Problem description:
Please set down exactly the lines from the one containing "Task: Click the word South San Francisco" through the last line of the records below, both included, with no pictures.

Extracted entries:
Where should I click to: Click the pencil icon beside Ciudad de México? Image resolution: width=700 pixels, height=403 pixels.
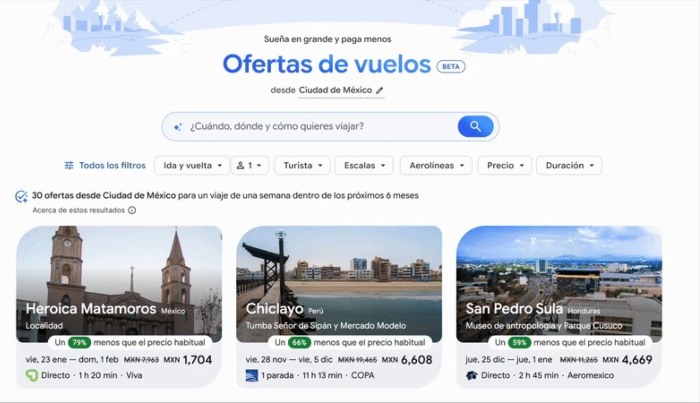coord(380,90)
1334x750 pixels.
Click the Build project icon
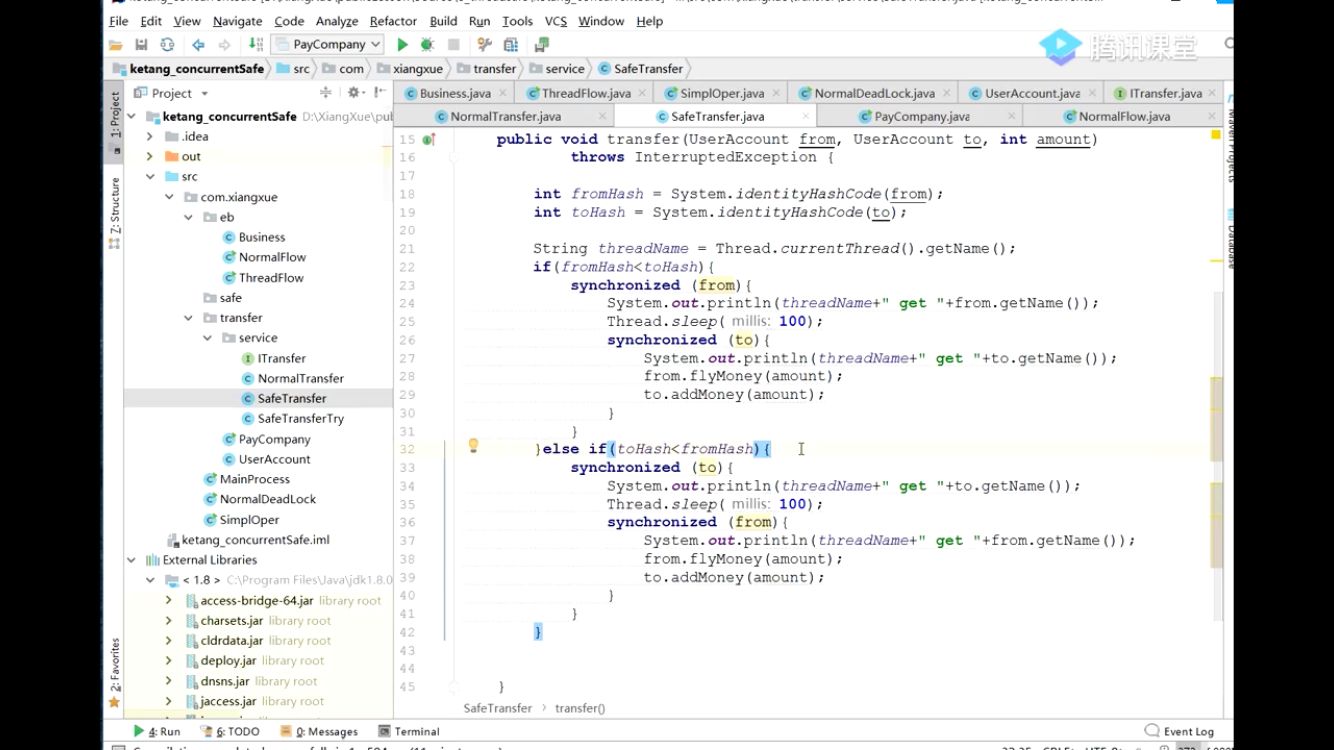pyautogui.click(x=256, y=44)
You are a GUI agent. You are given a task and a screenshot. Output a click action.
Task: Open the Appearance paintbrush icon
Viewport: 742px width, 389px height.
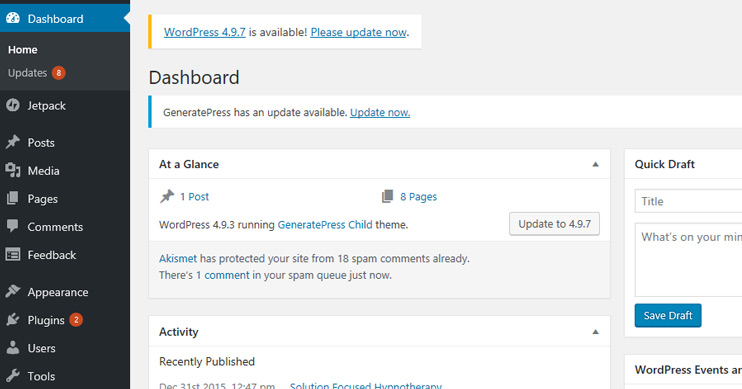click(x=13, y=292)
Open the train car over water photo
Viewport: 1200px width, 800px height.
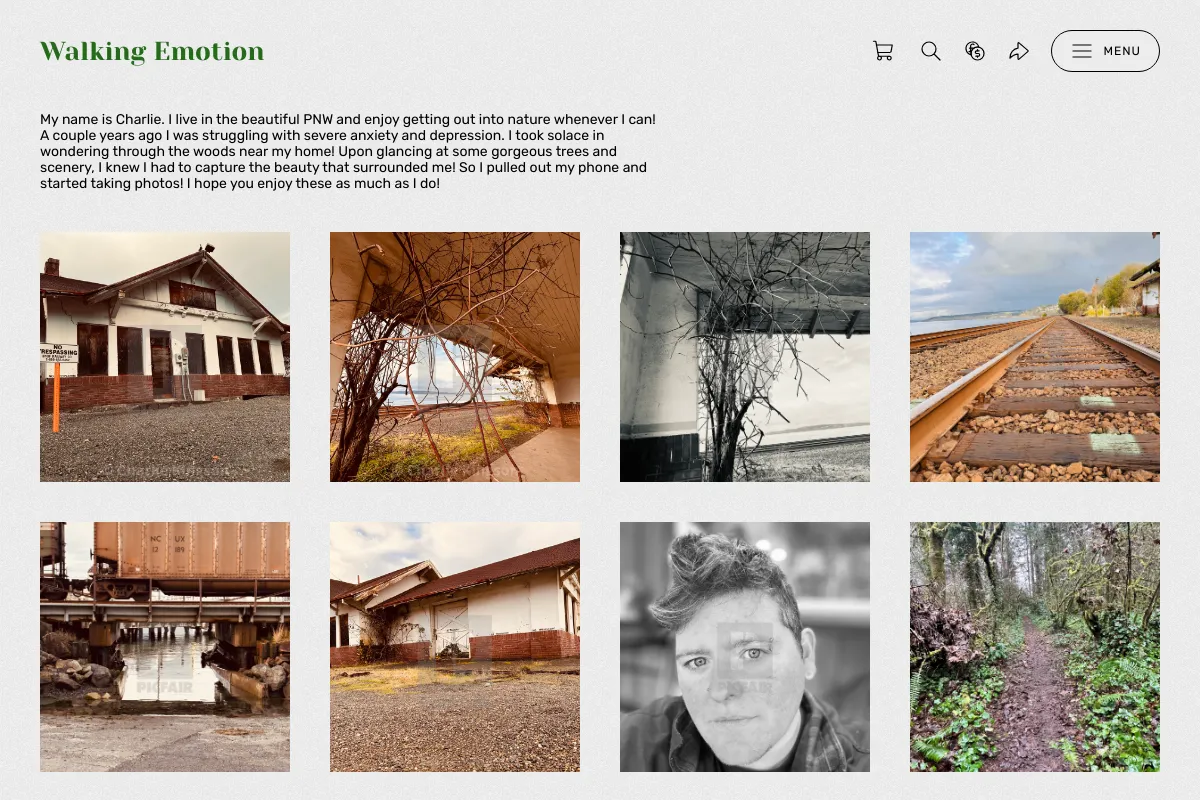pos(165,647)
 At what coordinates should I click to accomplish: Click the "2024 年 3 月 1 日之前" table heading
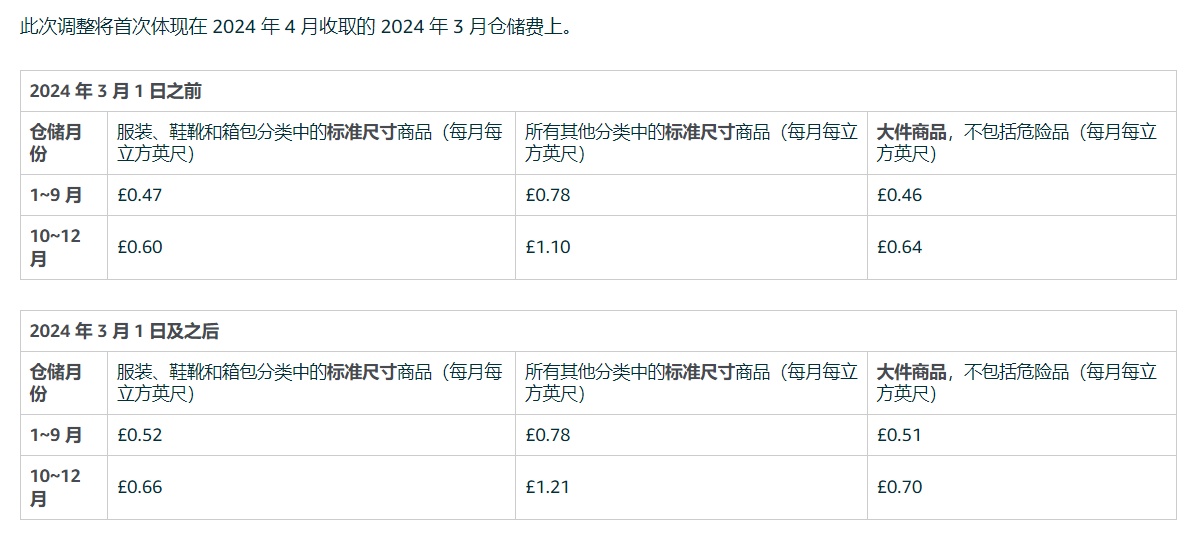coord(116,91)
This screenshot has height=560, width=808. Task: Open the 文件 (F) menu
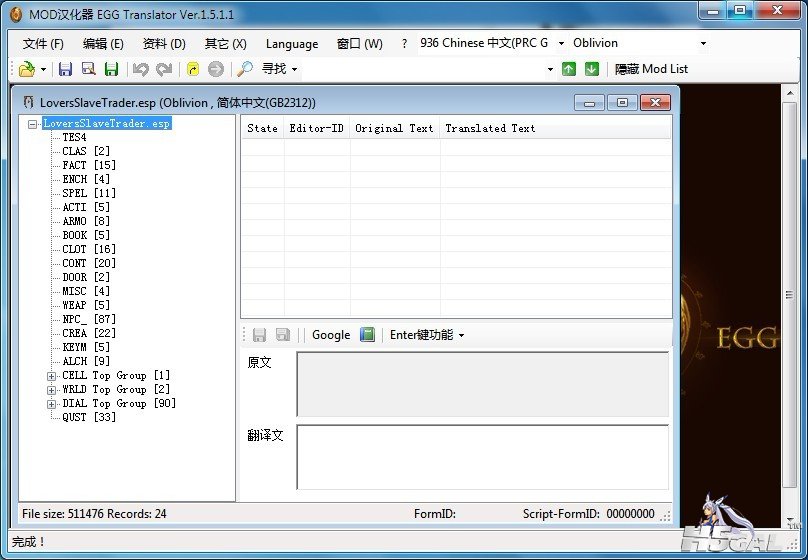point(43,44)
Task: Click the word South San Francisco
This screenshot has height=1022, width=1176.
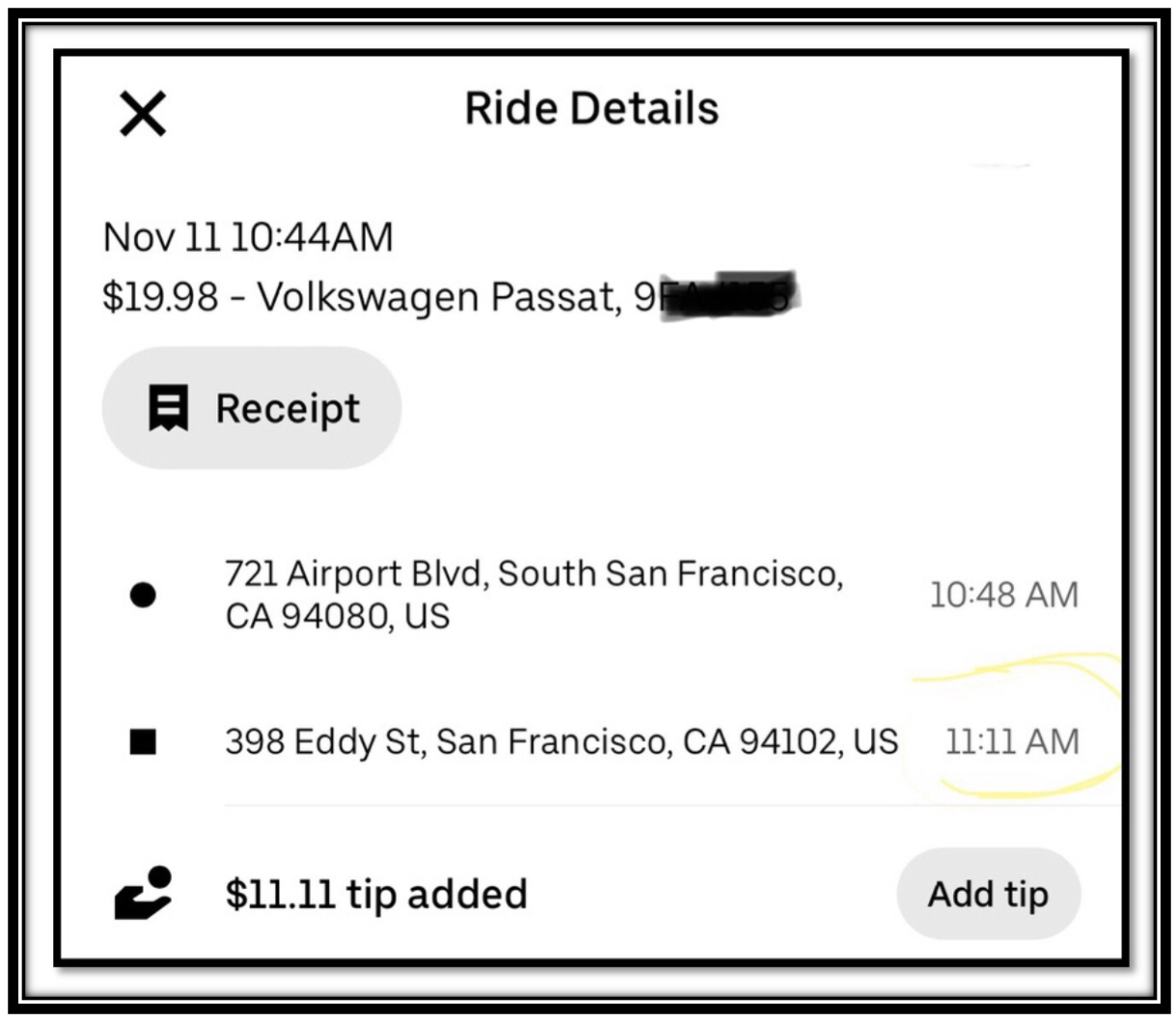Action: (670, 573)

Solution for this problem:
Task: Click the word South San Francisco
This screenshot has height=1022, width=1176.
Action: (670, 573)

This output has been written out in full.